We can’t get over the cuteness and the possible future cuteness.
♦◊♦
[3]
I make Cathreen eat as much as possible, and at our next doctor’s appointment, the baby is seven pounds. Cathreen is worried that this is too big to push out of her. She calls her mother and sister, and they are afraid as well. They tell her to stop eating sugar. Seven pounds is the 52nd percentile, though. Almost exactly average.
For days, Cathreen has been having Braxton-Hicks contractions, on and off. On the phone, a doctor tells us her cervix is open. He can tell from what is coming out of it. My wife’s body is practicing. It takes a lot of practice. I have a conversation with my father about how much better laying eggs would be than live birth.
At first, the contractions make Cathreen cry with pain. She wakes me, the first night, five times. I time the contractions with my phone. They’re surprisingly close together. Two within 10 minutes. This is labor, I think. I’m awake. People keep asking if I’m ready, and I keep avoiding the answer—I say, fathers are never ready. Now the baby is coming. I think about what we need to do to get to the hospital. I think about holding the baby to my chest. Yet then the contractions stop.

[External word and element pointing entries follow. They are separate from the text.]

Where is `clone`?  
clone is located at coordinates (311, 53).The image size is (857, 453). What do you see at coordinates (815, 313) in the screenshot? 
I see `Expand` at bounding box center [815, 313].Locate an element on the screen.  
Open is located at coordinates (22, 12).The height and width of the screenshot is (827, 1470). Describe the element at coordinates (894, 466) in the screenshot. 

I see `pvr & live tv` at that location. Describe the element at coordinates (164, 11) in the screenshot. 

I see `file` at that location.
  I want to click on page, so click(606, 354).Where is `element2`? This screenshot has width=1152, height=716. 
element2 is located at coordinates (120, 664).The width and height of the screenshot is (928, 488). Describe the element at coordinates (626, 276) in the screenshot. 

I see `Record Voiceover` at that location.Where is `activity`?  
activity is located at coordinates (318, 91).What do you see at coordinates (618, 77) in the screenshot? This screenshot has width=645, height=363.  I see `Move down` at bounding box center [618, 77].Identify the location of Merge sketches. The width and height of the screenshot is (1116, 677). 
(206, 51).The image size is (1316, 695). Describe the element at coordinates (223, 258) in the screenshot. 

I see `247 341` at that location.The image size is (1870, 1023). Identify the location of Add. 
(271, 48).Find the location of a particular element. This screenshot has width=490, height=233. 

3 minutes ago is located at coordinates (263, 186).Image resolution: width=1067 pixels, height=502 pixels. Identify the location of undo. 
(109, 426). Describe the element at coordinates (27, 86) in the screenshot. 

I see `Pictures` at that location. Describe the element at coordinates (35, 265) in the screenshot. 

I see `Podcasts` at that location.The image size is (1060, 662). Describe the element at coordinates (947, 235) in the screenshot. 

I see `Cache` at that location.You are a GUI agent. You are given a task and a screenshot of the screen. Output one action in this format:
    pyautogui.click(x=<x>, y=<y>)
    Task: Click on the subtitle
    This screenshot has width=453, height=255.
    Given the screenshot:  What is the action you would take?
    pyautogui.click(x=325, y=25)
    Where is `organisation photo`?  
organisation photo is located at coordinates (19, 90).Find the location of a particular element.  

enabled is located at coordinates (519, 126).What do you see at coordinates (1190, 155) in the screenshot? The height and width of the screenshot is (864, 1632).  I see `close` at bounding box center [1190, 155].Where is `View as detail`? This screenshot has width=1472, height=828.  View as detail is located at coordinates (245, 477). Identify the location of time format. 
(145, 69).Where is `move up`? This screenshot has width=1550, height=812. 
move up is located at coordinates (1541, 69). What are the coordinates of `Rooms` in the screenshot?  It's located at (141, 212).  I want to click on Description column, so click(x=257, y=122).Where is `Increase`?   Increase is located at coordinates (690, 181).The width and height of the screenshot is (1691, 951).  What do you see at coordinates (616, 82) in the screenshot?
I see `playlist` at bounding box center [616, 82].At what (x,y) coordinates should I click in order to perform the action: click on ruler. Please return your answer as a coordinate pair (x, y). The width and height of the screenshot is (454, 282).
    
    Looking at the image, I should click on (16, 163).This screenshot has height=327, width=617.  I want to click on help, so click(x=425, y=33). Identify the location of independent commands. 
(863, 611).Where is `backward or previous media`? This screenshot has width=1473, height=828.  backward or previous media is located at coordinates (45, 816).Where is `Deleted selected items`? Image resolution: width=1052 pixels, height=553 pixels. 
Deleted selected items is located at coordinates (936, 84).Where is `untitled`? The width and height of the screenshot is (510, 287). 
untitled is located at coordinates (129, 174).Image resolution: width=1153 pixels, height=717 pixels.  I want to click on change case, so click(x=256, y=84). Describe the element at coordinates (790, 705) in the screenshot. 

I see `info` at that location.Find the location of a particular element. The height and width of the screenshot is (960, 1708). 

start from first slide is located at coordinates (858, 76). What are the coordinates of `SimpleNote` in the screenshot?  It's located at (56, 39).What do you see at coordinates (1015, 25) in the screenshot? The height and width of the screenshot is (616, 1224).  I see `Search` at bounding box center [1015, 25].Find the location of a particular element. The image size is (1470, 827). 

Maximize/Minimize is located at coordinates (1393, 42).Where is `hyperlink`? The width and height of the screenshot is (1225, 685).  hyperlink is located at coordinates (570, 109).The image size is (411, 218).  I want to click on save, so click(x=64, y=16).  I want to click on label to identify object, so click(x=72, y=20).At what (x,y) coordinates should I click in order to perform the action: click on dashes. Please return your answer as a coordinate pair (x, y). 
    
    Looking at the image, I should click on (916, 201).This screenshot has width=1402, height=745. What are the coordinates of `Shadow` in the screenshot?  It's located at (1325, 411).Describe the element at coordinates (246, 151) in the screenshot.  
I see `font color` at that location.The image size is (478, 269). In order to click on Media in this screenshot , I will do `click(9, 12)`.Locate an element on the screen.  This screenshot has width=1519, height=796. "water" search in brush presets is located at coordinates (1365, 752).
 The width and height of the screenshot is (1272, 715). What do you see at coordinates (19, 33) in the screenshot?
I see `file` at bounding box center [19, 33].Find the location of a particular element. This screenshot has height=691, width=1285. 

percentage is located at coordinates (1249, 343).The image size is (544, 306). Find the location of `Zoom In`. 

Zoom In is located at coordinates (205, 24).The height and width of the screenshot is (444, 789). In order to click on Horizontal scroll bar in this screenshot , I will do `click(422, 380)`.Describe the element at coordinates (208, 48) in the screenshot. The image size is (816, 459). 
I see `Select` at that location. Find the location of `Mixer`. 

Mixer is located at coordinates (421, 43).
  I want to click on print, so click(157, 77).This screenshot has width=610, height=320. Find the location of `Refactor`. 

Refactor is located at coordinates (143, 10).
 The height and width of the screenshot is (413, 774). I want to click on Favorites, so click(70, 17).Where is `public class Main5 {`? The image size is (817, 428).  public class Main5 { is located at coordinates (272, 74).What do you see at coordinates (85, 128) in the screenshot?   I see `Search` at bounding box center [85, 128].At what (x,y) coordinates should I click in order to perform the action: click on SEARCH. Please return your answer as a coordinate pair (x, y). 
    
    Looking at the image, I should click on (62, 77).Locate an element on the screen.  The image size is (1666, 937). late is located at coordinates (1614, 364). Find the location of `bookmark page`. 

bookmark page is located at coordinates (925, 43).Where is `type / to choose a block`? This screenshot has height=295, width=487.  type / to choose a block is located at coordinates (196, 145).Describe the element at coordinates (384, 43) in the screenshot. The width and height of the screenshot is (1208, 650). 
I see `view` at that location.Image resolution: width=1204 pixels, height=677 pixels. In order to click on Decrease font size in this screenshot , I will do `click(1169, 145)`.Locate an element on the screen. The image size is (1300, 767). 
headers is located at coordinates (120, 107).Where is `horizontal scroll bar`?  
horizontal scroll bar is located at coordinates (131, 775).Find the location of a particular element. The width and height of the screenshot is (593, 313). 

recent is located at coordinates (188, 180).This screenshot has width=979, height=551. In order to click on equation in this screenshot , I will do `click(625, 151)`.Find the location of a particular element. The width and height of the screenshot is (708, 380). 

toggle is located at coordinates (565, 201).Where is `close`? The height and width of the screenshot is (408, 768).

This goes on for four days: crying and thinking labor. And after a while, something flips. We time the contractions, and when the time between them grows longer, we feel disappointed. Cathreen is 38 weeks pregnant. Both her sisters had their babies at 38 weeks. With each new pain, excitement flares. Cathreen’s face scrunches up, but she’s smiling.
We are ready now. I am ready. We are cleaning the house—the books call this nesting. One day, Cathreen asks me what she should wear in labor. I tell her whatever is comfortable. “It’s the first time we’re meeting,” she says. “I want Eun Chong to think her mom is pretty!”